I would like to reiterate how lucky I am for being an anime fan that lives in the United States. Especially an anime fan that lives in the United States close to a movie theater that plays anime films more often than not. That increases my luck to insanely high levels compared to most people across the world except maybe fans that live in Japan. I mean, they have direct access to their own media. After a productive day of working on some homework and applying for jobs and such, watching Perfect Blue in a movie theater seemed like a more then perfect reward for myself so I would see it for the second time in my life. Yeah, I’m weird like that. Most people reward themselves with some kind of dessert, I reward myself with seeing a film in the theaters with special release schedules on them. Same thing really.
Perfect Blue’s story is something that is both easy and complicated to explain. The film is centered around an Idol Singer named Mima Kirigoe changing careers. The opening scene is her last idol act with her group Cham before she tries her hand as an actress instead. Most of the film is her getting an increasingly interesting role in a crime drama while living through a crime drama herself. A crime drama centered around a person stalking Mima, creating a fake social media journal account for her, and killing people that influenced her change to an actress. Kind of creepy, don’t you think? Yes! Yes, it is, and I don’t know how people hire creepy looking people for things in the first place. Anyway, the two crime drama scenarios mixed together to the point where Mima isn’t sure what reality is anymore. You can see where the confusing part comes in, right? Well, it all leads up to an action scenario where Mima must escape two assailants that hold onto her former identity. In the end, she wins and becomes a famous actress. OR DOES SHE? I love it either way.
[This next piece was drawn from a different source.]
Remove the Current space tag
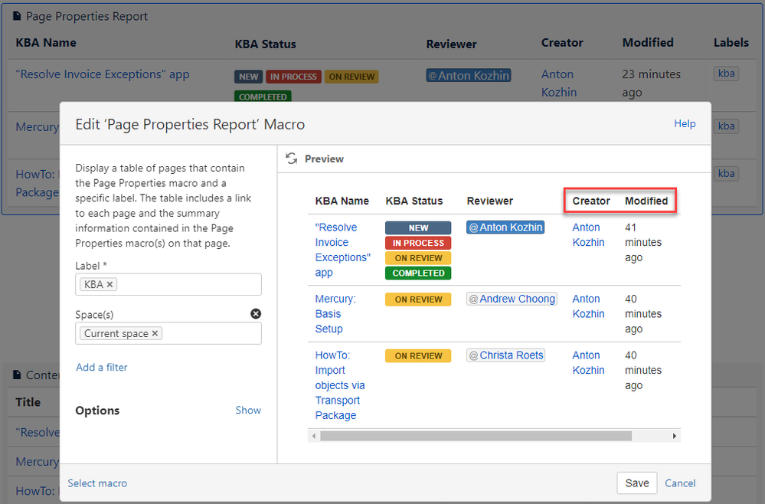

Having seen this film twice now, I get a better view of the film as a whole. The two crime drama stories mix together and provides a very confusing experience the first time around. The viewer gets drawn into Mima’s world of not being sure of who she is and what she should be doing that draws you into the film even more then you would let to believe. Seeing Perfect Blue for a second time around, even though it’s been a while, I feel like I seen things in this film. I feel like I can tell what is real and what isn’t, but I could be lying and wrong about that fact. Not going to delude myself by seeing I am this brilliant person that I am don’t think I am. Still, having a sense of what direction this film is going, I saw more brilliance in the movie and how it got the audience into that sense of “what is going on” and Mima’s world. All exceptional film making. Satoshi Kon is a master of transitions. Having one scene go straight to another without any clear cuts or cut to blacks is something that no many people can do very well, but Satoshi Kon is amazing at it. This was his first work too and his other films are where he explored this concept better. Losing Kon has been a huge detriment to the anime medium.
I feel so lucky to not only watch Perfect Blue twice now but see it on a huge screen at a movie theater. Films are meant to be seen on large screens with amazing sound, not a maybe 17-inch laptop screen or my 32-inch tv screen. It’s fantastic stuff. Satoshi Kon’s work is still amazing and even more worthy of attention in 2018. Especially with all the social media problems on twitter and who knows how many social media things we use these days. The platform that was used the film is out dated, but this film and its message are just as relevant twenty years later. Satoshi Kon was such a genius. I hope this G-Kids limited theater release means more of his works are going to be released on screen soon. Also, I hope this means the film is going to be released on Blu-ray too. I think the film deserves it.